Sjarnovich y Singapur

            El avión atravesó las interminables formaciones de nubes bajas, redondas y densas, como collares de perlas de algodón, y aterrizó con suavidad. El reflejo plateado del sol en áreas palustres y ríos serpenteantes convertía la tierra en la monumental obra de un orfebre caprichoso. Singapur me recordó una ciudad-estado a modo de las antiguas polis griegas. Una capital asiática de ciencia, comercio y civismo a base de amenaza de sanción, al estilo suizo: Pórtate bien o atente a las consecuencias. Imponentes rascacielos, avenidas límpidas, amabilísimos conserjes en los hoteles que te hablaban en un inglés envidiable, y una vegetación exótica, tal vez la única nota de rebeldía en ese paraíso de civilización artificial, sin ninguna muestra que definiera una identidad cultural. La pulcritud de la ciudad comparada con el aire descuidado de la principal metrópoli vietnamita me resultó chocante. Dirigidos por guardias urbanos de traje crema, salacot y guantes blancos, llegamos al Hotel Hyatt, próximo al Macritchie Reservoir Park y al centro de convenciones, junto al Mount Alvernia Hospital. En una lujosa cafetería con vistas al lago, nos encontramos con Joseph Sjarnovich, un hombre de aire nervioso, de unos cincuenta años, que hablaba por su móvil sin parar. Tim comprobó la foto del científico para reconocerlo antes de dirigirse a él.

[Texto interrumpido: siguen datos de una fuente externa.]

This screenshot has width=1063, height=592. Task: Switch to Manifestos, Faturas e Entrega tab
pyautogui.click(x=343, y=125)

      –Buenos días, ¿el doctor Sjarnovich, supongo? Queríamos hacerle unas preguntas...
      –¿Son de la secreta, no? –graznó Sjarnovich, con un acento gangoso.

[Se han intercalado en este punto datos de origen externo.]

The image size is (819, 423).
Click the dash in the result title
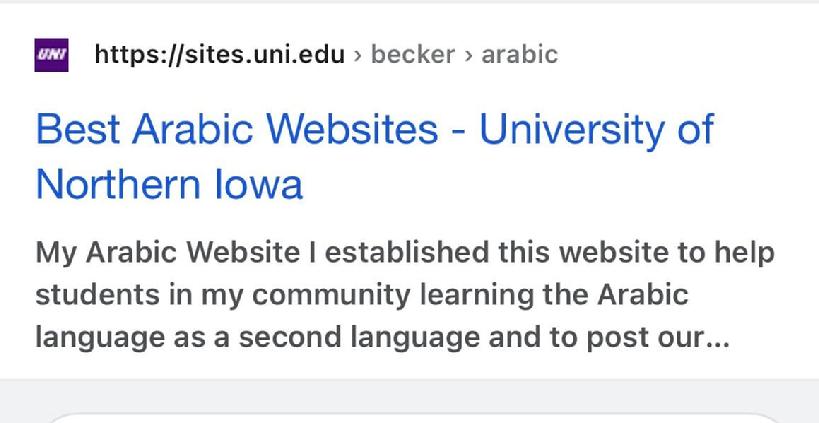[459, 131]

      –Si lo anuncia así, pronto dejará de ser un secreto –dije.
      –¿Qué tal el congreso, doctor? –entró Tim con ánimo conciliador.
      –A mí el congreso me importa poco. Mi objetivo es conseguir nuevos acuerdos para ensayos de investigación y ver algunos viejos amigos. I’m the man of the money, ha, ha.
      Aquello acabó de granjearle mi más sincero rechazo. Un hombre frío y calculador, pensé. Y además va de sobrado por la vida. Sjarnovich se me antojó un médico presto a bromas agresivas, de gestos rápidos pero a la vez dubitativos, como si tomara las decisiones con atolondramiento forzado por el agotamiento de un periodo de duda, que había resuelto sin haber podido aclararse sobre los pros y los contras de un problema. Pero esa impresión personal chocaba con la meteórica carrera del científico que sin duda había recorrido tras enfrentarse a muchos y dejarlos en la cuneta. Hay personas que solo sirven para la guerra, el combate cuerpo a cuerpo. Son inútiles para la paz.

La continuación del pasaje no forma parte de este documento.